▶ _Task statement_: Retype the full set of records. Keep every character identical.

▶ _Provided data_:
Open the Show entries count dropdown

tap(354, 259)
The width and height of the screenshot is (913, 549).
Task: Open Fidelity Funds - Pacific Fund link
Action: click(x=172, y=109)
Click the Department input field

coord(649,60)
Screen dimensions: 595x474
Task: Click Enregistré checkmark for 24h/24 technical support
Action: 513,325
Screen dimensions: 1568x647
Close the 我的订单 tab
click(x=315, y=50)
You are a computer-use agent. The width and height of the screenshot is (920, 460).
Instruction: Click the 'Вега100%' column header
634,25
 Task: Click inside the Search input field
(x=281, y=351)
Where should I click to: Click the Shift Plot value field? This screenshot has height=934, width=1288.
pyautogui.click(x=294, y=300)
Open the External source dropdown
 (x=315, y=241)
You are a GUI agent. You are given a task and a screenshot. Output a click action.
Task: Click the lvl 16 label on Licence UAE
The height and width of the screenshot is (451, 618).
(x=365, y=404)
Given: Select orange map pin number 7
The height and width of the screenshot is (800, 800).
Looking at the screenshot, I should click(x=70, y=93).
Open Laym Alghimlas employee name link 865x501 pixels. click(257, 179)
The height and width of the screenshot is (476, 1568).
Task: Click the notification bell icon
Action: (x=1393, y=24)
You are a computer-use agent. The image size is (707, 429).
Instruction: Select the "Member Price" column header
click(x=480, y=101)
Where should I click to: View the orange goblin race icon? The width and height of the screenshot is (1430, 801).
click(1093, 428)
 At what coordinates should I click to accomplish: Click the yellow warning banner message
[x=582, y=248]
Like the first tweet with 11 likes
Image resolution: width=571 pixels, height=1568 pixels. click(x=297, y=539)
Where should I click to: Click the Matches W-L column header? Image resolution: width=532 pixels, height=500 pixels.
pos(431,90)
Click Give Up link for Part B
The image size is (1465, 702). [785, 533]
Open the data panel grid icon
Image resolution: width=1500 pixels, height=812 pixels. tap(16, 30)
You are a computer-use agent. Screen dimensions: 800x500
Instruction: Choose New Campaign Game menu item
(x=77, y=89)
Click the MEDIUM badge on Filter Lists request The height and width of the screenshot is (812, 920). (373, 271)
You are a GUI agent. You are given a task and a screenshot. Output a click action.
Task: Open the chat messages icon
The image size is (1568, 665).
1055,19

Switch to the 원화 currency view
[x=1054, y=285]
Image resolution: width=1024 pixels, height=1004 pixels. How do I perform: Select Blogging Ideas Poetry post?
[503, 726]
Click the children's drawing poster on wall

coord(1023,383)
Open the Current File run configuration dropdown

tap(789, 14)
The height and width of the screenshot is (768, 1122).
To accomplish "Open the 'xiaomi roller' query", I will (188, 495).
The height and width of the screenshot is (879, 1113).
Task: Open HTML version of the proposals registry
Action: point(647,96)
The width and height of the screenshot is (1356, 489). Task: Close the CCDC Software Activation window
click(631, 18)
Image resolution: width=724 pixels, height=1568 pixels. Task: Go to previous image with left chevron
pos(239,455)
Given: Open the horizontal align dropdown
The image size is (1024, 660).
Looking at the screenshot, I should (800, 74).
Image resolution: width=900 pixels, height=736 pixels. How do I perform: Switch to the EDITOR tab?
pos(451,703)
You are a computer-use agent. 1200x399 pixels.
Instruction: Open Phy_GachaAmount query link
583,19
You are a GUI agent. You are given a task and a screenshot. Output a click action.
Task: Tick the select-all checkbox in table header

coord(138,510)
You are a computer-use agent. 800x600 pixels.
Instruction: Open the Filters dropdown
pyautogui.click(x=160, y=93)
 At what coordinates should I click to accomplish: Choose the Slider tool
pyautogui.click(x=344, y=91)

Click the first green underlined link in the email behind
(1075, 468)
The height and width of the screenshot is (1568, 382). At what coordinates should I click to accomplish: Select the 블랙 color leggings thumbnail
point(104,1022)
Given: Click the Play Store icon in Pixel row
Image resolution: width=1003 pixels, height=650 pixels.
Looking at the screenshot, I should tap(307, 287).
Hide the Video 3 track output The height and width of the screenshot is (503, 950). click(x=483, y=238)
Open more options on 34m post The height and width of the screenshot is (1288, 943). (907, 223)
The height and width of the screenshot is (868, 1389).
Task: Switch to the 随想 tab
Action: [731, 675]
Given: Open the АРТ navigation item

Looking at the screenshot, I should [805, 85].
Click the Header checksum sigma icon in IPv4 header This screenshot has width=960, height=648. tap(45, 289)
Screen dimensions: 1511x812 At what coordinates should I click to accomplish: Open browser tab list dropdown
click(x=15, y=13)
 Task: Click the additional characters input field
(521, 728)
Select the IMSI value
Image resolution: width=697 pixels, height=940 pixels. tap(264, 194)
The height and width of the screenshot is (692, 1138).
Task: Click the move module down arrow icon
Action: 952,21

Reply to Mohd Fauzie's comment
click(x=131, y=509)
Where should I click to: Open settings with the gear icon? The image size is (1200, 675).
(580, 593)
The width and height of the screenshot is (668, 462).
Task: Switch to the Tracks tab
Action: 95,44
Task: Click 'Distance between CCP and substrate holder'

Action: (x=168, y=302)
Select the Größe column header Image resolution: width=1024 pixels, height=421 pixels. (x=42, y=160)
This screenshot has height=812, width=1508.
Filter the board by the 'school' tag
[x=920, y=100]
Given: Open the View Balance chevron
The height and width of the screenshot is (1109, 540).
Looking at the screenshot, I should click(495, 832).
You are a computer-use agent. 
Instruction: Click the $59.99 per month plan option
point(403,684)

▶ _Expected answer_:
Open the Show entries count dropdown

tap(354, 259)
The width and height of the screenshot is (913, 549).
Task: Open Fidelity Funds - Pacific Fund link
Action: click(x=172, y=109)
Click the Department input field

coord(649,60)
Screen dimensions: 595x474
Task: Click Enregistré checkmark for 24h/24 technical support
Action: 513,325
Screen dimensions: 1568x647
Close the 我的订单 tab
click(x=315, y=50)
You are a computer-use agent. The width and height of the screenshot is (920, 460).
Instruction: Click the 'Вега100%' column header
634,25
 Task: Click inside the Search input field
(x=281, y=351)
Where should I click to: Click the Shift Plot value field? This screenshot has height=934, width=1288.
pyautogui.click(x=294, y=300)
Open the External source dropdown
 (x=315, y=241)
You are a GUI agent. You are given a task and a screenshot. Output a click action.
Task: Click the lvl 16 label on Licence UAE
The height and width of the screenshot is (451, 618).
(x=365, y=404)
Given: Select orange map pin number 7
The height and width of the screenshot is (800, 800).
Looking at the screenshot, I should click(x=70, y=93).
Open Laym Alghimlas employee name link 865x501 pixels. click(257, 179)
The height and width of the screenshot is (476, 1568).
Task: Click the notification bell icon
Action: (x=1393, y=24)
You are a computer-use agent. The image size is (707, 429).
Instruction: Select the "Member Price" column header
click(x=480, y=101)
Where should I click to: View the orange goblin race icon? The width and height of the screenshot is (1430, 801).
click(1093, 428)
 At what coordinates should I click to accomplish: Click the yellow warning banner message
[x=582, y=248]
Like the first tweet with 11 likes
Image resolution: width=571 pixels, height=1568 pixels. click(x=297, y=539)
Where should I click to: Click the Matches W-L column header? Image resolution: width=532 pixels, height=500 pixels.
pos(431,90)
Click Give Up link for Part B
The image size is (1465, 702). [785, 533]
Open the data panel grid icon
Image resolution: width=1500 pixels, height=812 pixels. tap(16, 30)
You are a computer-use agent. Screen dimensions: 800x500
Instruction: Choose New Campaign Game menu item
(x=77, y=89)
Click the MEDIUM badge on Filter Lists request The height and width of the screenshot is (812, 920). (373, 271)
You are a GUI agent. You are given a task and a screenshot. Output a click action.
Task: Open the chat messages icon
The image size is (1568, 665).
1055,19

Switch to the 원화 currency view
[x=1054, y=285]
Image resolution: width=1024 pixels, height=1004 pixels. How do I perform: Select Blogging Ideas Poetry post?
[503, 726]
Click the children's drawing poster on wall

coord(1023,383)
Open the Current File run configuration dropdown

tap(789, 14)
The height and width of the screenshot is (768, 1122).
To accomplish "Open the 'xiaomi roller' query", I will (188, 495).
The height and width of the screenshot is (879, 1113).
Task: Open HTML version of the proposals registry
Action: point(647,96)
The width and height of the screenshot is (1356, 489). Task: Close the CCDC Software Activation window
click(631, 18)
Image resolution: width=724 pixels, height=1568 pixels. Task: Go to previous image with left chevron
pos(239,455)
Given: Open the horizontal align dropdown
The image size is (1024, 660).
Looking at the screenshot, I should (800, 74).
Image resolution: width=900 pixels, height=736 pixels. How do I perform: Switch to the EDITOR tab?
pos(451,703)
You are a computer-use agent. 1200x399 pixels.
Instruction: Open Phy_GachaAmount query link
583,19
You are a GUI agent. You are given a task and a screenshot. Output a click action.
Task: Tick the select-all checkbox in table header

coord(138,510)
You are a computer-use agent. 800x600 pixels.
Instruction: Open the Filters dropdown
pyautogui.click(x=160, y=93)
 At what coordinates should I click to accomplish: Choose the Slider tool
pyautogui.click(x=344, y=91)

Click the first green underlined link in the email behind
(1075, 468)
The height and width of the screenshot is (1568, 382). At what coordinates should I click to accomplish: Select the 블랙 color leggings thumbnail
point(104,1022)
Given: Click the Play Store icon in Pixel row
Image resolution: width=1003 pixels, height=650 pixels.
Looking at the screenshot, I should tap(307, 287).
Hide the Video 3 track output The height and width of the screenshot is (503, 950). click(x=483, y=238)
Open more options on 34m post The height and width of the screenshot is (1288, 943). (907, 223)
The height and width of the screenshot is (868, 1389).
Task: Switch to the 随想 tab
Action: [731, 675]
Given: Open the АРТ navigation item

Looking at the screenshot, I should [805, 85].
Click the Header checksum sigma icon in IPv4 header This screenshot has width=960, height=648. tap(45, 289)
Screen dimensions: 1511x812 At what coordinates should I click to accomplish: Open browser tab list dropdown
click(x=15, y=13)
 Task: Click the additional characters input field
(521, 728)
Select the IMSI value
Image resolution: width=697 pixels, height=940 pixels. tap(264, 194)
The height and width of the screenshot is (692, 1138).
Task: Click the move module down arrow icon
Action: 952,21

Reply to Mohd Fauzie's comment
click(x=131, y=509)
Where should I click to: Open settings with the gear icon? The image size is (1200, 675).
(580, 593)
The width and height of the screenshot is (668, 462).
Task: Switch to the Tracks tab
Action: 95,44
Task: Click 'Distance between CCP and substrate holder'

Action: (x=168, y=302)
Select the Größe column header Image resolution: width=1024 pixels, height=421 pixels. (x=42, y=160)
This screenshot has height=812, width=1508.
Filter the board by the 'school' tag
[x=920, y=100]
Given: Open the View Balance chevron
The height and width of the screenshot is (1109, 540).
Looking at the screenshot, I should click(495, 832).
You are a computer-use agent. 
Instruction: Click the $59.99 per month plan option
point(403,684)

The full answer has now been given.